Nothing means more to the Pittsburgh Steelers of 2004 than having a good offensive line. They fell apart and slipped to 6-10 last season because their line was a wreck. As a result, the Steelers could not run and found defenses sitting on the pass, playing Cover 2 and taking away their deep threat.

Already, starting right guard Kendall Simmons was lost for the season with a torn ACL and they cannot afford any more health problems or things will revert to 2003. So far, so good in the preseason, even without Simmons.

"Last year, we were trying to shorten our depths on routes to compensate for our banged up line," receiver Hines Ward said. "This year, you can actually get your depth, take your time. The protection's going to hold up and you can execute the play the way it's supposed to be executed. It all starts with the offensive line, in addition to having the running game there.

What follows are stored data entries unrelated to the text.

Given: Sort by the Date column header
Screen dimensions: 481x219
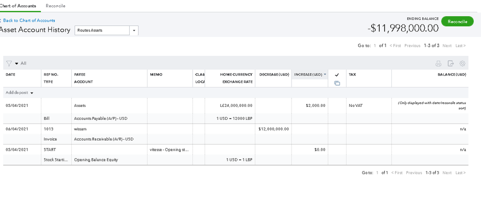Looking at the screenshot, I should [x=11, y=75].
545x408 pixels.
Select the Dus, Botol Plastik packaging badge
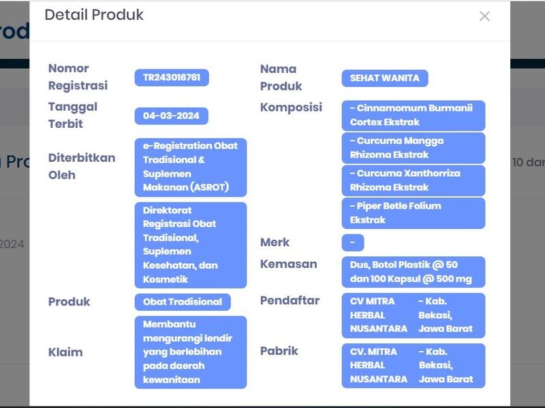pyautogui.click(x=414, y=271)
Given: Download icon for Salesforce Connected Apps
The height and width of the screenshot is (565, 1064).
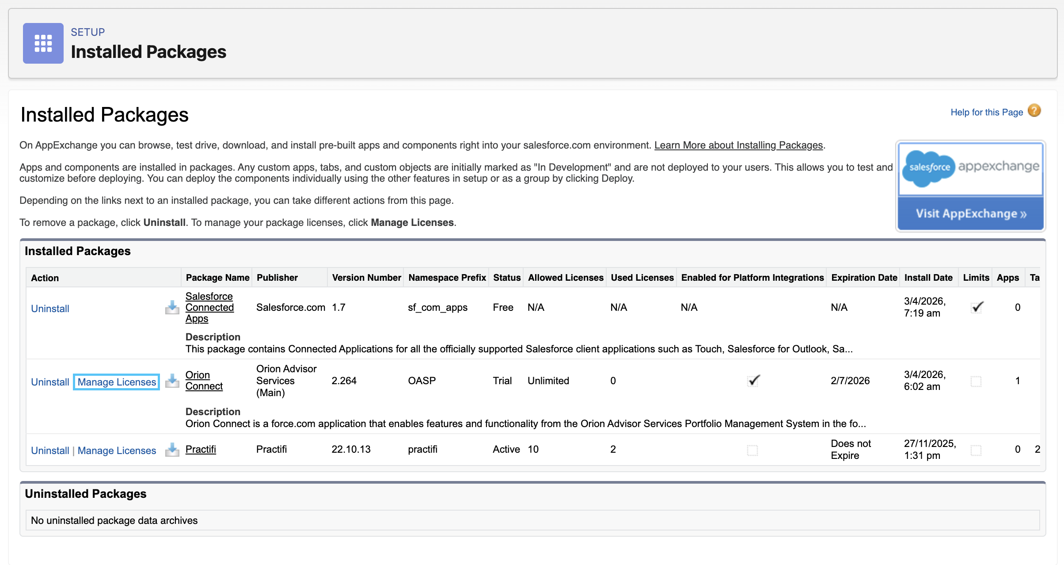Looking at the screenshot, I should point(172,307).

"The year we were 13-3, you couldn't be more well-balanced than we were to have two 1,000 yard receivers, a 1,000 rusher, and a 3000 passer. That's all you can ask of any offense in the NFL. That's balance. If we can get back to that, we'll be a hard offense to stop."

The big question centers around right tackle Oliver Ross. If he can handle the job, the offense should improve.

Good play from the line would allow the Steelers to run the ball better, which would force defenses to play the run and respect the play-action. That, in turn, would open up more avenues for the passing game. They signed halfback Duce Staley to help their ground game and everything is in place, provided the line comes through.

"I think last year our timing wasn't there coming out of camp for a bunch of different reasons," quarterback Tommy Maddox said. "This year, guys are working hard and our timing's there and we're another year under our belts playing together, so it's been a good camp for everybody."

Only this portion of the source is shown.